[BEGIN Text block]
Night Blooms

This summer, it seems like we’re in a tennis match between severe heat warnings, and severe storm warnings. I’ve been safe from the most severe problems, but the heat seems to be taking more of a toll on me this summer. But at least I’ve not lost any power due to storms. My apartment hasn’t had any trees fall on it. I’ve stayed clean, cool, and my water has remained uncontaminated. (Germantown, a suburb of Memphis, had diesel fuel leak into their water pipes.)

I read a great article on NPR on how heat impacts mental health. You can read it here. It helped me deal with my own mood swings and lethargy. I already knew that when we have weather extremes and I’m confined more to my house, I start getting more moody and stressed. The stress of world-wide weather extremes adds to that. Extremely.

I’m lucky to live in an area where we have abundant water and can tend my small porch garden. In the evenings, when the sun dips below the oaks to the west of my house, I water the plants and even go for a walk around the block, if it’s under 95 degree. We’ve had a few days in the 80s and they are delightful.

Even in the worst heat, summer nights are pleasant to me. As the sun goes down, I can see dragonflies flying around in the dimming light, their wings golden from the reflected the sun. I know they are chasing mosquitoes. Crickets and cicadas and frogs start singing. It’s lovely to have an ice cold drink on the porch as the heat abates a bit.
[END Text block]
Given exercise 1:
Set down the listing again word for word, starting at the line with "1324x896 pixels. How" and continuing through the end of the listing. Leave the pictures out of your answer.
[BEGIN Extracted entries]
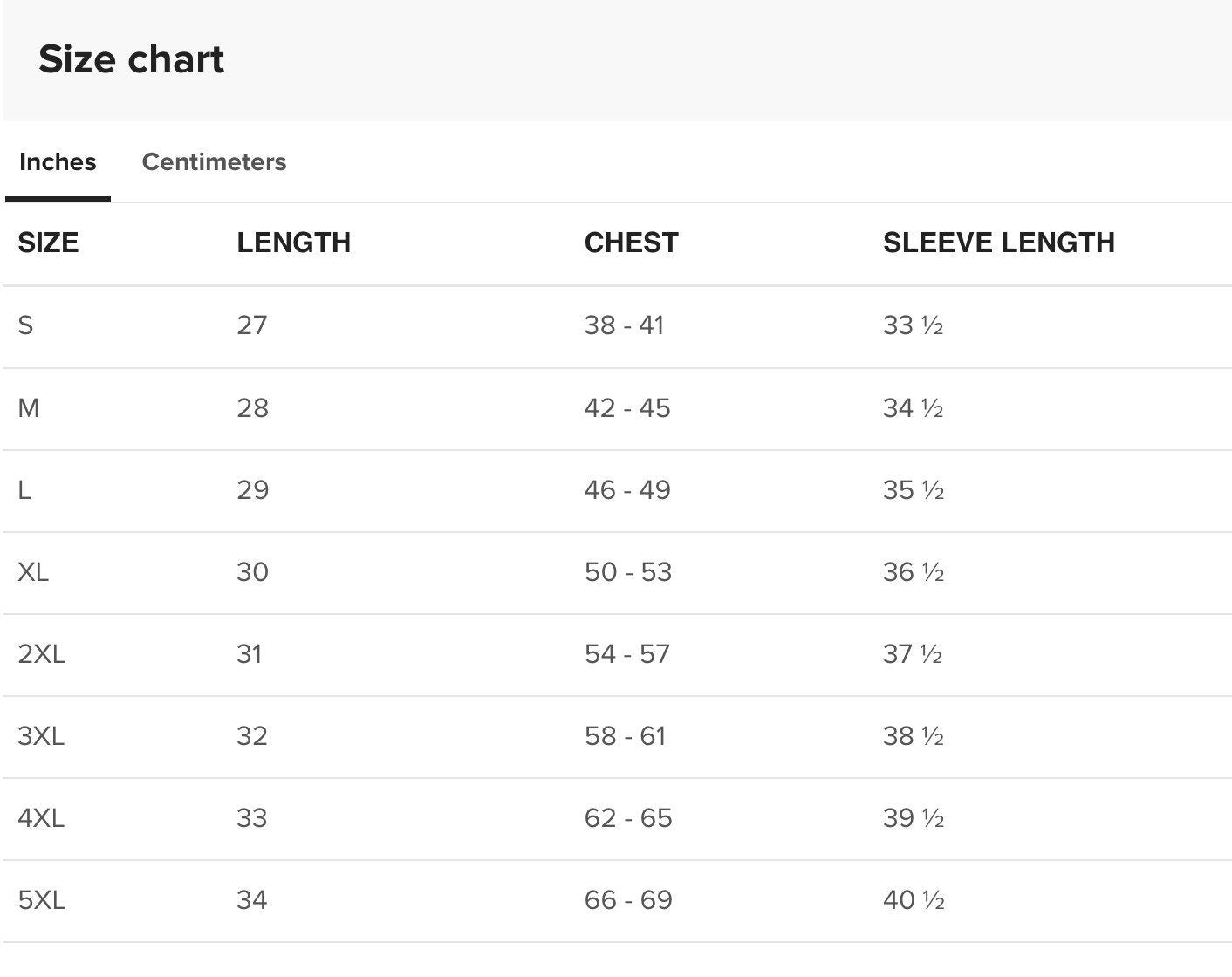The height and width of the screenshot is (977, 1232).
Task: Click the length value 31
Action: click(x=249, y=654)
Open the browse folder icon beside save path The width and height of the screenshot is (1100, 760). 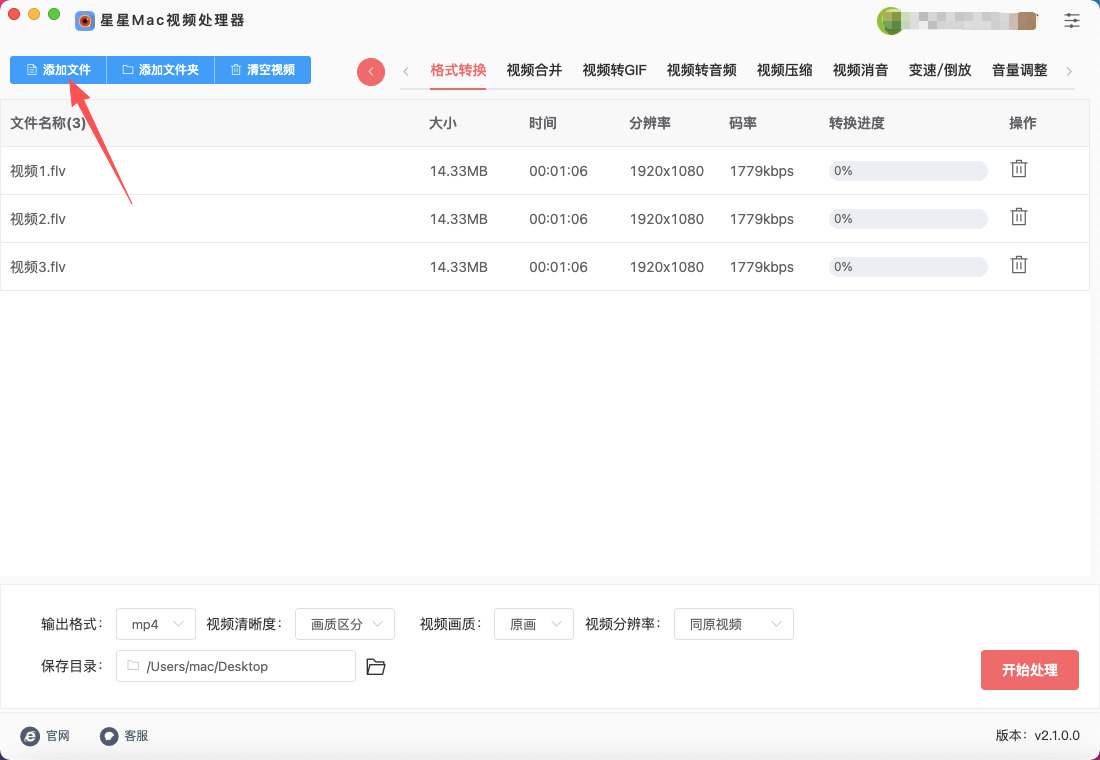(376, 667)
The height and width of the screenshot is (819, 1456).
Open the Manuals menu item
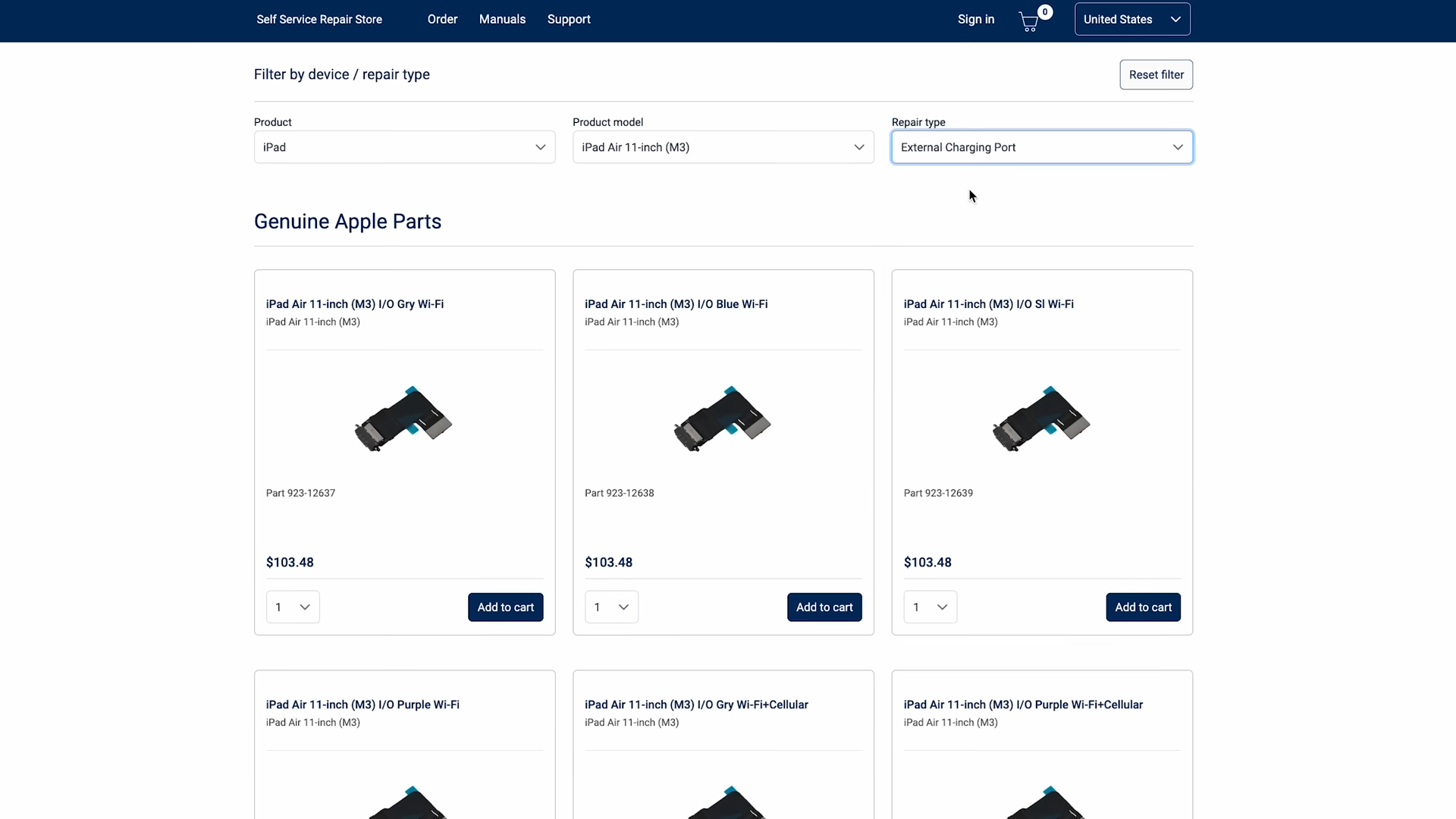(502, 20)
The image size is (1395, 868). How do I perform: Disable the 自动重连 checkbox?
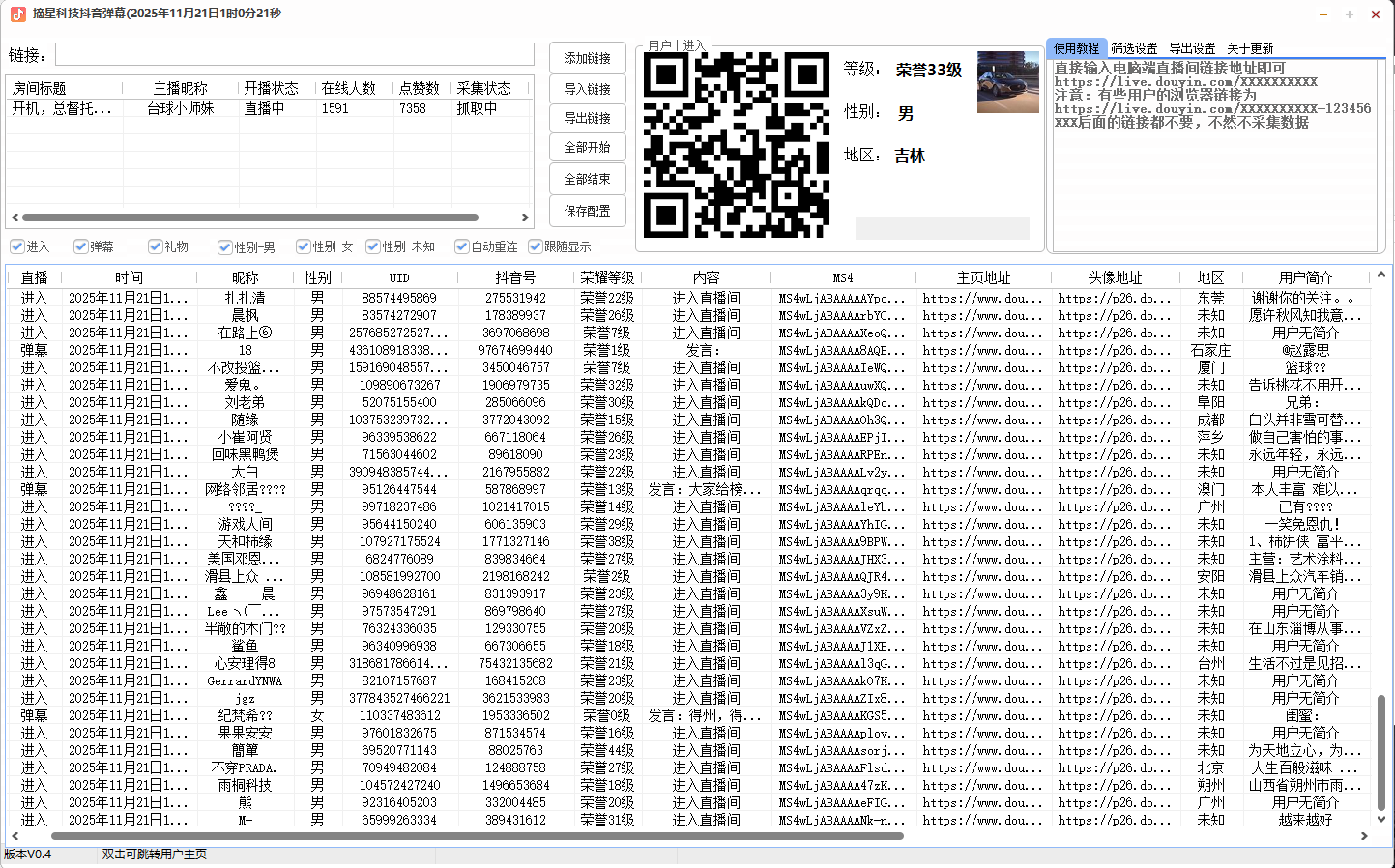(x=462, y=246)
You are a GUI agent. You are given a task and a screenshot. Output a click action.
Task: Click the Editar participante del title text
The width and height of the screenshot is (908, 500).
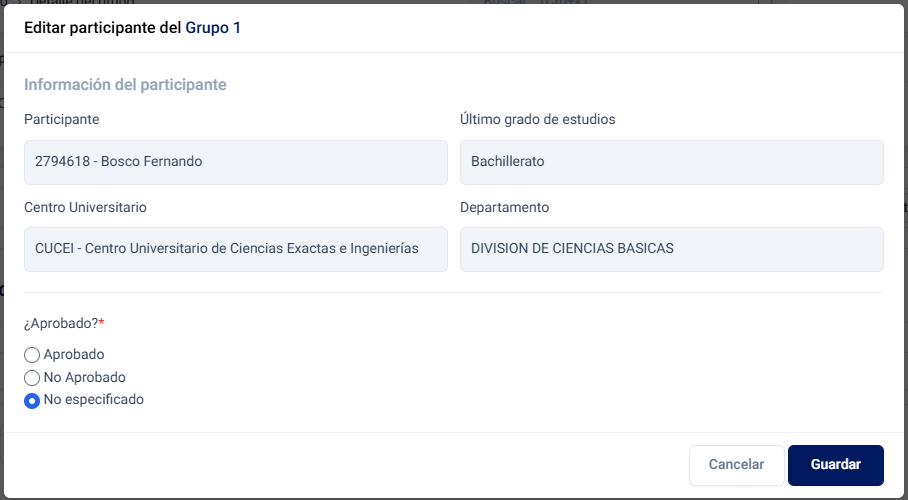(102, 28)
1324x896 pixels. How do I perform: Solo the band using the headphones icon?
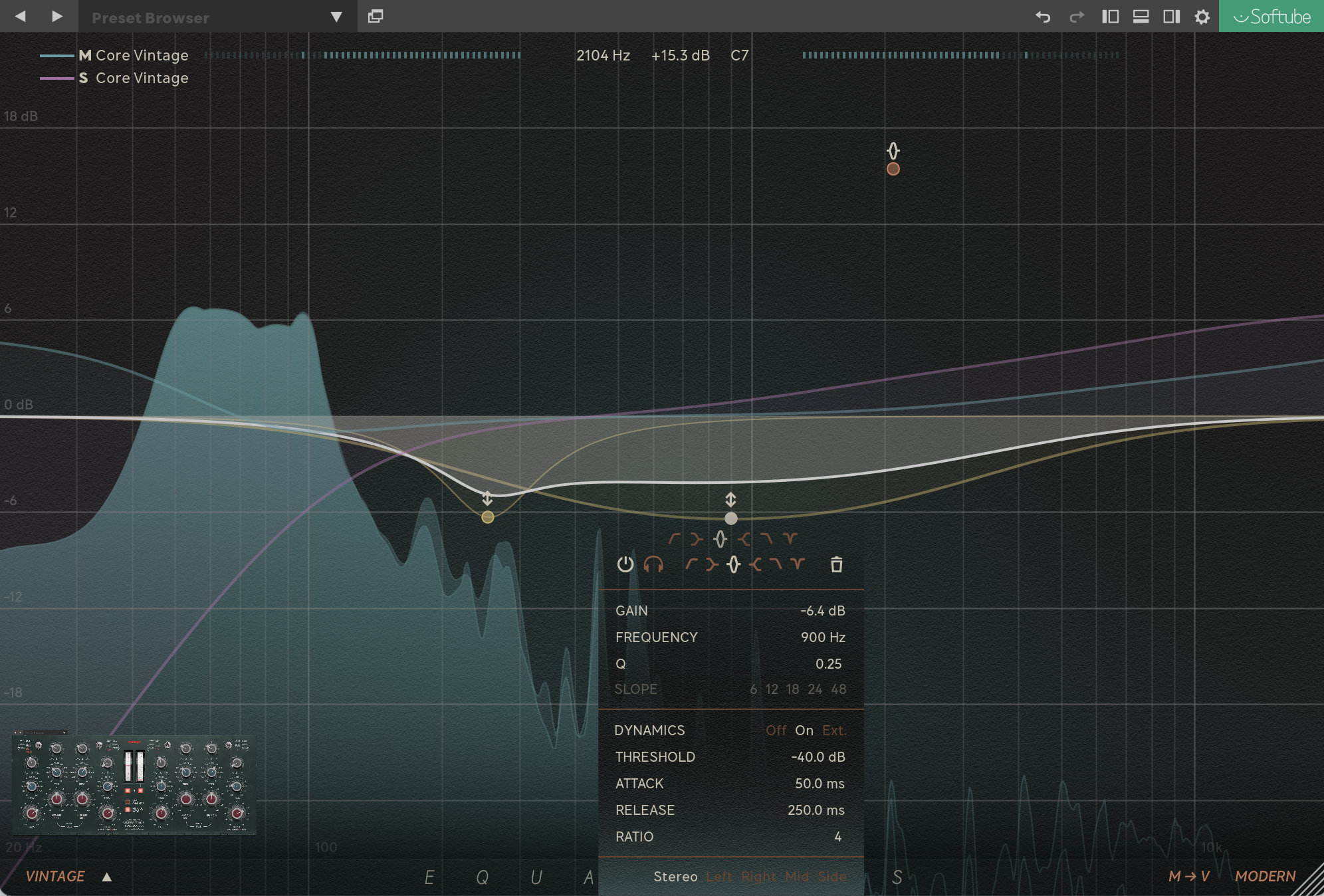click(x=655, y=566)
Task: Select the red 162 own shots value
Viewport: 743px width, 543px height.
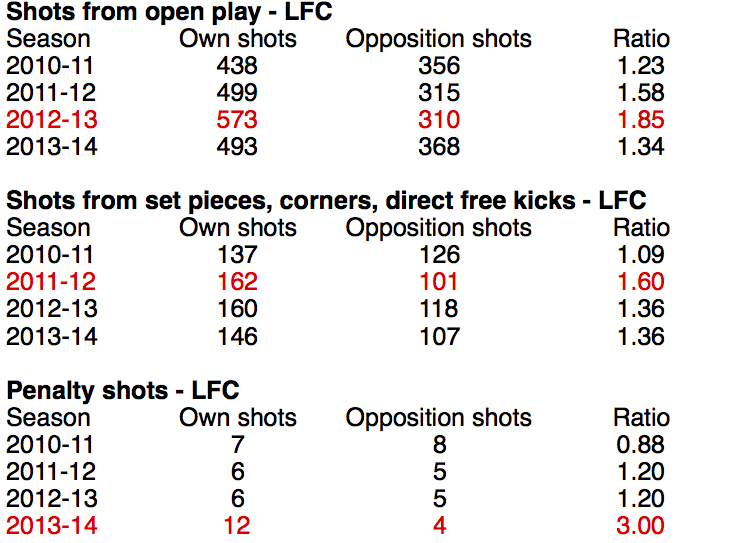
[END Extracted entries]
Given exercise 2:
In the text about summer heat, what leaked into Germantown's water pipes?

Response 1:
1324x896 pixels. How do I perform: Solo the band using the headphones icon?
click(x=655, y=566)
Task: Select the red 162 own shots value
Viewport: 743px width, 543px height.

Response 2:
Diesel fuel.